(Lines of data)
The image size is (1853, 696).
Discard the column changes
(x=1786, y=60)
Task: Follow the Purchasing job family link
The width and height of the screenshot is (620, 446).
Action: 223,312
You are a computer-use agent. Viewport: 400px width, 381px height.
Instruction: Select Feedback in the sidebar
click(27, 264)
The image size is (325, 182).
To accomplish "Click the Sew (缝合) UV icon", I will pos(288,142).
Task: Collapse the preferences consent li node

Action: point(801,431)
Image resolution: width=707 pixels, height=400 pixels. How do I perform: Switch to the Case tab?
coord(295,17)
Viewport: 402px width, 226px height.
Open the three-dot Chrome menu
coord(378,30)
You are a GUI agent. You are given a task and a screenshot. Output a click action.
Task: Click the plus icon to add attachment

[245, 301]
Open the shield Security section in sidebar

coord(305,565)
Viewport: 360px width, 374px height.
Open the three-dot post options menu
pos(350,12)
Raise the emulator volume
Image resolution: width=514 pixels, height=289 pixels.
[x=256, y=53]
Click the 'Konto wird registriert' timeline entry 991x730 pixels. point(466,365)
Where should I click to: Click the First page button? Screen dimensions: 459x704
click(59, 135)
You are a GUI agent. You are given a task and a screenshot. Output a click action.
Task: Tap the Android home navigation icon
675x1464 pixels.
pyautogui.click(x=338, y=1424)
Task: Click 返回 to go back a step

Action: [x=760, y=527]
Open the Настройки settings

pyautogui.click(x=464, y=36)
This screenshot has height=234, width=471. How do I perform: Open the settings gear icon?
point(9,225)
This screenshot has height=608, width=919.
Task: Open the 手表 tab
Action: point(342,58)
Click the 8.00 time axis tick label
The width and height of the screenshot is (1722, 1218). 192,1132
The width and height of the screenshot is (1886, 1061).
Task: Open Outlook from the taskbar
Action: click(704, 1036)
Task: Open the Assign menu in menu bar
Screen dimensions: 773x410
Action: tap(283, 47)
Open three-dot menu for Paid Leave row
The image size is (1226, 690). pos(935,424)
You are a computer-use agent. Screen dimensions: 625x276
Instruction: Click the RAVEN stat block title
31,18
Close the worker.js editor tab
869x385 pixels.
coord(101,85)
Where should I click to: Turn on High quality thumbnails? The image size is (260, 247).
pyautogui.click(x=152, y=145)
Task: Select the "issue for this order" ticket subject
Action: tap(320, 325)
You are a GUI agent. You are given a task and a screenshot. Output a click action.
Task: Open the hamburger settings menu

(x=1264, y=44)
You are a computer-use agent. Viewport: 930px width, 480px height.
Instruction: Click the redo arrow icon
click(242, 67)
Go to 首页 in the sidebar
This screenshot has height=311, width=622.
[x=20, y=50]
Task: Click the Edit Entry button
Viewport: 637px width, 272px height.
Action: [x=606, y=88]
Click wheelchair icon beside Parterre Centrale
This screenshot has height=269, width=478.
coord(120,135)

* Given problem *
Reproduce the listing above in full, substituting "overflow" for every occurrence of "three-dot" and leaving everything else unaltered.

* Answer to this exercise *
The image size is (1853, 696).
Discard the column changes
(x=1786, y=60)
Task: Follow the Purchasing job family link
The width and height of the screenshot is (620, 446).
Action: 223,312
You are a computer-use agent. Viewport: 400px width, 381px height.
Instruction: Select Feedback in the sidebar
click(27, 264)
The image size is (325, 182).
To accomplish "Click the Sew (缝合) UV icon", I will pos(288,142).
Task: Collapse the preferences consent li node

Action: point(801,431)
Image resolution: width=707 pixels, height=400 pixels. How do I perform: Switch to the Case tab?
coord(295,17)
Viewport: 402px width, 226px height.
Open the overflow Chrome menu
coord(378,30)
You are a GUI agent. You are given a task and a screenshot. Output a click action.
Task: Click the plus icon to add attachment

[245, 301]
Open the shield Security section in sidebar

coord(305,565)
Viewport: 360px width, 374px height.
Open the overflow post options menu
pos(350,12)
Raise the emulator volume
Image resolution: width=514 pixels, height=289 pixels.
[x=256, y=53]
Click the 'Konto wird registriert' timeline entry 991x730 pixels. point(466,365)
Where should I click to: Click the First page button? Screen dimensions: 459x704
click(59, 135)
You are a GUI agent. You are given a task and a screenshot. Output a click action.
Task: Tap the Android home navigation icon
675x1464 pixels.
pyautogui.click(x=338, y=1424)
Task: Click 返回 to go back a step

Action: [x=760, y=527]
Open the Настройки settings

pyautogui.click(x=464, y=36)
This screenshot has height=234, width=471. How do I perform: Open the settings gear icon?
point(9,225)
This screenshot has height=608, width=919.
Task: Open the 手表 tab
Action: point(342,58)
Click the 8.00 time axis tick label
The width and height of the screenshot is (1722, 1218). 192,1132
The width and height of the screenshot is (1886, 1061).
Task: Open Outlook from the taskbar
Action: click(704, 1036)
Task: Open the Assign menu in menu bar
Screen dimensions: 773x410
Action: tap(283, 47)
Open overflow menu for Paid Leave row
The image size is (1226, 690). pos(935,424)
You are a computer-use agent. Screen dimensions: 625x276
Instruction: Click the RAVEN stat block title
31,18
Close the worker.js editor tab
869x385 pixels.
coord(101,85)
Where should I click to: Turn on High quality thumbnails? The image size is (260, 247).
pyautogui.click(x=152, y=145)
Task: Select the "issue for this order" ticket subject
Action: tap(320, 325)
You are a GUI agent. You are given a task and a screenshot. Output a click action.
Task: Open the hamburger settings menu

(x=1264, y=44)
You are a computer-use agent. Viewport: 930px width, 480px height.
Instruction: Click the redo arrow icon
click(242, 67)
Go to 首页 in the sidebar
This screenshot has height=311, width=622.
[x=20, y=50]
Task: Click the Edit Entry button
Viewport: 637px width, 272px height.
Action: [x=606, y=88]
Click wheelchair icon beside Parterre Centrale
This screenshot has height=269, width=478.
coord(120,135)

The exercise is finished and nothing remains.